While internet-connected things (usually stuff with a sensor stuck in it) could theoretically use the kind of networks we already have in place, like wifi or 3G, it’s not ideal. As anyone whose iPhone has died after a matter of just hours knows, connecting to wifi drains a battery fast—and no one wants to go around plugging in their newly communicative possessions all the time.
There’s also just no need for the kind of capacity those networks provide when you’re talking about the gadgets most of the Internet of Things consists of. Unlike your smartphone, sensors don’t need to be able to send Snapchat selfies and cat videos to each other; they just need to transfer small amounts of data. Using an existing network would therefore be a waste of money and power.
While some researchers have suggested ways of “piggybacking” on existing wireless signals, Arqiva is clearly making a play to get an IoT network up and running in the hope to making it the standard connectivity model.
The company is working with technology by Sigfox, which uses “ultra-narrowband” tech to connect the things. “It will essentially be a piece of work that’s similar to building a new mobile network, just using a slightly different technology,” said Wendy McMillan, who runs the division of Arqiva responsible for machine-to-machine services. The network uses a different spectrum, and low bandwidth.
To use the network, devices would need a Sigfox chip (see why it’s a good idea to build the network early on, before the things have completely taken over?).

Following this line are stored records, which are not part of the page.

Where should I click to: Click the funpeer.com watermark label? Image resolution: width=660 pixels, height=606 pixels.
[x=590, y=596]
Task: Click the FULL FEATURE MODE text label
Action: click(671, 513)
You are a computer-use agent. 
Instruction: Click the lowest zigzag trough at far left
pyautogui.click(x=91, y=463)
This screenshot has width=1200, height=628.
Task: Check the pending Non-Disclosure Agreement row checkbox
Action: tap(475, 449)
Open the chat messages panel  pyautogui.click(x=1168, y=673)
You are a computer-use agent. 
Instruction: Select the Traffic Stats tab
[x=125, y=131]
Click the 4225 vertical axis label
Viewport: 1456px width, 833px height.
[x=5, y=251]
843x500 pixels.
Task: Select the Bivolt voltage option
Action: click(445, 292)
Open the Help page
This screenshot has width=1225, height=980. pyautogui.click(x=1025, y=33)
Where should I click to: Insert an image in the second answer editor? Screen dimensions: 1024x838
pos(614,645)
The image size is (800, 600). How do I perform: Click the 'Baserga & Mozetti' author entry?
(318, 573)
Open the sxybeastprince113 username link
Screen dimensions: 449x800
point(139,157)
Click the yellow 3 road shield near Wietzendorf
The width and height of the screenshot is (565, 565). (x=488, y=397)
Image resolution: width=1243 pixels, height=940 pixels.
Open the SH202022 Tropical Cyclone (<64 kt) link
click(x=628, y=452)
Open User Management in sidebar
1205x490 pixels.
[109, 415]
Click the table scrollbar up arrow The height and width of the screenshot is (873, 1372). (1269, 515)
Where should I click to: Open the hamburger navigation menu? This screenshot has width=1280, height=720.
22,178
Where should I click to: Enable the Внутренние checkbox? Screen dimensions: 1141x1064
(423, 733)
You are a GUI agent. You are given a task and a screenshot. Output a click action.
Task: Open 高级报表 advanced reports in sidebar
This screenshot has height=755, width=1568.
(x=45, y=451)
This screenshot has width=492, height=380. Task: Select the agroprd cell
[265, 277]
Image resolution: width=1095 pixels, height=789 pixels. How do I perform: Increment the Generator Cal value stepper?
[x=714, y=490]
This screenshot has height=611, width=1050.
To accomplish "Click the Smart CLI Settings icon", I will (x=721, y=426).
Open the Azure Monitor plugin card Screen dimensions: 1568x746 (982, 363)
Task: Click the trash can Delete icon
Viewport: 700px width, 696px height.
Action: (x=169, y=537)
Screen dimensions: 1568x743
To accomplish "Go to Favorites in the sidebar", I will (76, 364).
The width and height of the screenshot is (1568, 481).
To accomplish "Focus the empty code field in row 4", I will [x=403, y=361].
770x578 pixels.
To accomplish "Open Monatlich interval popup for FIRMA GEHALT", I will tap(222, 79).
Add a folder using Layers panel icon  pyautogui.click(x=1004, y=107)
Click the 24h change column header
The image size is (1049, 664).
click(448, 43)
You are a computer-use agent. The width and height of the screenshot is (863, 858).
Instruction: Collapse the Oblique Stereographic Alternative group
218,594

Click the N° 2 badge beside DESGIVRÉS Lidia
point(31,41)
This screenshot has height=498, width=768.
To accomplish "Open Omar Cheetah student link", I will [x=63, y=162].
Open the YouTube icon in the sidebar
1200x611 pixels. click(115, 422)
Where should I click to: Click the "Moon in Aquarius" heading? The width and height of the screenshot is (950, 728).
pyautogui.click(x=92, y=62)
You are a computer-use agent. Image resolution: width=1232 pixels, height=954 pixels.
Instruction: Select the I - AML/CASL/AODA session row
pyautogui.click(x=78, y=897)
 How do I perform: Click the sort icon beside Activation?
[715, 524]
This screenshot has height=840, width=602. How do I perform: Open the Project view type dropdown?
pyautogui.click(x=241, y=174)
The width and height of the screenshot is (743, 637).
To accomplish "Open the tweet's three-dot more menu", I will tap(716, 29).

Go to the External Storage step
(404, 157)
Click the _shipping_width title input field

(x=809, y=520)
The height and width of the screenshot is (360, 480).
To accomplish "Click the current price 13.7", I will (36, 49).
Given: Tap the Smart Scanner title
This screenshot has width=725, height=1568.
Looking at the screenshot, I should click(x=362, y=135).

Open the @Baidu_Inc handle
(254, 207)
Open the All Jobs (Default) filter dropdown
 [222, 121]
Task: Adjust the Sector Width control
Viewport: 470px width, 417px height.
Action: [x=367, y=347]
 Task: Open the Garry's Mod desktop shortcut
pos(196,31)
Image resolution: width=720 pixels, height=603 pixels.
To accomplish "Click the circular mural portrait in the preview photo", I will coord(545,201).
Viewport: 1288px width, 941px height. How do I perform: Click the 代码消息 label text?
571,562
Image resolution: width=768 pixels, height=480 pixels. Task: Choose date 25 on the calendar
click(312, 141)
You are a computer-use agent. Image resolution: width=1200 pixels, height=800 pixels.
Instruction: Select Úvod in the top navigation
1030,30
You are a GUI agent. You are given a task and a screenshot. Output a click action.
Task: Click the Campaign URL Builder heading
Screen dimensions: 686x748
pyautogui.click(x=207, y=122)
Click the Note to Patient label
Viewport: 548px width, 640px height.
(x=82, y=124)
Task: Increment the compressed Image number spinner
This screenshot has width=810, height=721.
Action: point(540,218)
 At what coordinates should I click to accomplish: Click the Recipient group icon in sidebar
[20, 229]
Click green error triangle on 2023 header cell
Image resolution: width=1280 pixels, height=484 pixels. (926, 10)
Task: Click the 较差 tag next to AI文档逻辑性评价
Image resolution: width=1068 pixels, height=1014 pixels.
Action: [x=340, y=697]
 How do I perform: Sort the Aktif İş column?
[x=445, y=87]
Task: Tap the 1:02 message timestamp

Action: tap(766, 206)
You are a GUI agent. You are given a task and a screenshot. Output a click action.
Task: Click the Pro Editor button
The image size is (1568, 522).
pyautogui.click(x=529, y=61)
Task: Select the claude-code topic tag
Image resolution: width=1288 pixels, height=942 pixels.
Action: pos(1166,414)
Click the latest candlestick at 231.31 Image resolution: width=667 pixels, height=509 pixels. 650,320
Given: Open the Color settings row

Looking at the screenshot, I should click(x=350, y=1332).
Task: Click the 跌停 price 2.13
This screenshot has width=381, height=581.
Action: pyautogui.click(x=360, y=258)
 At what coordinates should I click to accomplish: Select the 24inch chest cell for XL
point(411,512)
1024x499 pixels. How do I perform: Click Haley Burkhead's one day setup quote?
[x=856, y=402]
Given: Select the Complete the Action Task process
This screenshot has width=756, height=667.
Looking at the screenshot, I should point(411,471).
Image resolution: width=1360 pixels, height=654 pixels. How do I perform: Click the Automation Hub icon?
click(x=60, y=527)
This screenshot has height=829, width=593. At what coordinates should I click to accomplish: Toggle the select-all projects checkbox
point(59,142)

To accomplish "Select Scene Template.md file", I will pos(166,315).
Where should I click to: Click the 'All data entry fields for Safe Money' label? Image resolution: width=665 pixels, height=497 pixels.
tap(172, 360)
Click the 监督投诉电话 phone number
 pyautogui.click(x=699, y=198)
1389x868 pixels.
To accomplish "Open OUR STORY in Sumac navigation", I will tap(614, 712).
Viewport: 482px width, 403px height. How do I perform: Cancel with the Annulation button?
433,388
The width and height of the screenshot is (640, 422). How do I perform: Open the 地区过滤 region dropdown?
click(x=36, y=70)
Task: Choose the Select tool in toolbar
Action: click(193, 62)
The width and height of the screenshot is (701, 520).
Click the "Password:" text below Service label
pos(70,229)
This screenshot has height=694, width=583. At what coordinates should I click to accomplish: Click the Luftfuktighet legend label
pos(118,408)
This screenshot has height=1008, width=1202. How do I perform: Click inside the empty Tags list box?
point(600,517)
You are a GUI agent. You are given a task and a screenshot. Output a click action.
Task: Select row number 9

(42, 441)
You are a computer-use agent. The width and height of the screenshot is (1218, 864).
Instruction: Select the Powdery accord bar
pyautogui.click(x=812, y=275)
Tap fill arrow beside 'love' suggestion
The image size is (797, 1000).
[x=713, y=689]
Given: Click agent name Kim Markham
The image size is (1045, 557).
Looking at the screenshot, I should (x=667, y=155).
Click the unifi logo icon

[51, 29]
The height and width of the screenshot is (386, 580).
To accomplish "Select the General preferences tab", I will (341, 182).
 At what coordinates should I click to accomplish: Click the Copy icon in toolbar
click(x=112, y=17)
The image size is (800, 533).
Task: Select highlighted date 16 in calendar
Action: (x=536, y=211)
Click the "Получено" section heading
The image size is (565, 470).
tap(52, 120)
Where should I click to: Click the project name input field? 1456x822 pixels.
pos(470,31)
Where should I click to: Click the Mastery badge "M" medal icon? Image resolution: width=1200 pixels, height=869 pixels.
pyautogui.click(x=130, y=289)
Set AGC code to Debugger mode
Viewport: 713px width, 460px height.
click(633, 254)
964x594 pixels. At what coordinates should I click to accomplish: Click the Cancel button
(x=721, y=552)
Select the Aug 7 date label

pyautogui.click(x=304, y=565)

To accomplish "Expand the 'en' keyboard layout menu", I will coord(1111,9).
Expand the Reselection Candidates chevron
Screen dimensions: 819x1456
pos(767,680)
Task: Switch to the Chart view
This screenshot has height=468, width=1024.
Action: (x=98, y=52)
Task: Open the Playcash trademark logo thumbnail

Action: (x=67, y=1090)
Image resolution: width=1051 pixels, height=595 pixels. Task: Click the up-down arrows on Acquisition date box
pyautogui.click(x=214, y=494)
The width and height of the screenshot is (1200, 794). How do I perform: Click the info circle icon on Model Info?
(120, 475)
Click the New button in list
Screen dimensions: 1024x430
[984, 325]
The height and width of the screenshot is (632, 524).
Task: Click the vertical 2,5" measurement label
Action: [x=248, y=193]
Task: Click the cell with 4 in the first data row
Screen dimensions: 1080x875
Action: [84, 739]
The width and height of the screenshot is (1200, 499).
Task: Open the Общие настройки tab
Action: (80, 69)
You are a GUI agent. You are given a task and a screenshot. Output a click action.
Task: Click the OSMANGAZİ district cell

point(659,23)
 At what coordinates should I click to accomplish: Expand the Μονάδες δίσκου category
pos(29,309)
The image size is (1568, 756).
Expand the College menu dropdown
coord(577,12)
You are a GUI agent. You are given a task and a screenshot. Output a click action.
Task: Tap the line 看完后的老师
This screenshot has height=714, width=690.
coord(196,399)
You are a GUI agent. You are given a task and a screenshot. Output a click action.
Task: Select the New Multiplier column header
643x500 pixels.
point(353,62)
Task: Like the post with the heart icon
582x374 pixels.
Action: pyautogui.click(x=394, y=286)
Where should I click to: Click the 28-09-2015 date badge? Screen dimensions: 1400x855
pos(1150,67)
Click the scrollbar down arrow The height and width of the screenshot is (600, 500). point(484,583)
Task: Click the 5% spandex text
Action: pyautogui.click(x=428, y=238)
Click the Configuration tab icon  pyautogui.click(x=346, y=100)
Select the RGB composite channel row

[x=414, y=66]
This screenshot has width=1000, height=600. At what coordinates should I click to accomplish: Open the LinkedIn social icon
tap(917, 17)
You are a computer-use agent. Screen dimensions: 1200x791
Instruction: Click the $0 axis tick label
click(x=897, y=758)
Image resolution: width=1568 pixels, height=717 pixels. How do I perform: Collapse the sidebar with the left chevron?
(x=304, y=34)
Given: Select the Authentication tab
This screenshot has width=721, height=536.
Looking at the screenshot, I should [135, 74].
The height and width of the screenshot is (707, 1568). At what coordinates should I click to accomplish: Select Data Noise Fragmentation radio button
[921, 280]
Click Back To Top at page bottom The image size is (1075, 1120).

With the rollout of networks in other countries, more and more devices are getting Sigfox-enabled, which means they’ll be able to just plug-in-and-play. So far these things include parking sensors, billboards, and alarms.
And as the Sigfox networks build up, there’s also the opportunity for the things to use roaming, and connect to a local network if they’re off travelling. “You start to be able to create a pan-European network which uses similar technology and similar devices,” said McMillan. She gave the example of the logistics sphere, and tracking freight that’s being moved around. “If you are moving that to another country that has a Sigfox network, you could potentially track its location in a different place.”
If things go to plan, it sounds like the things might soon be better connected than we are.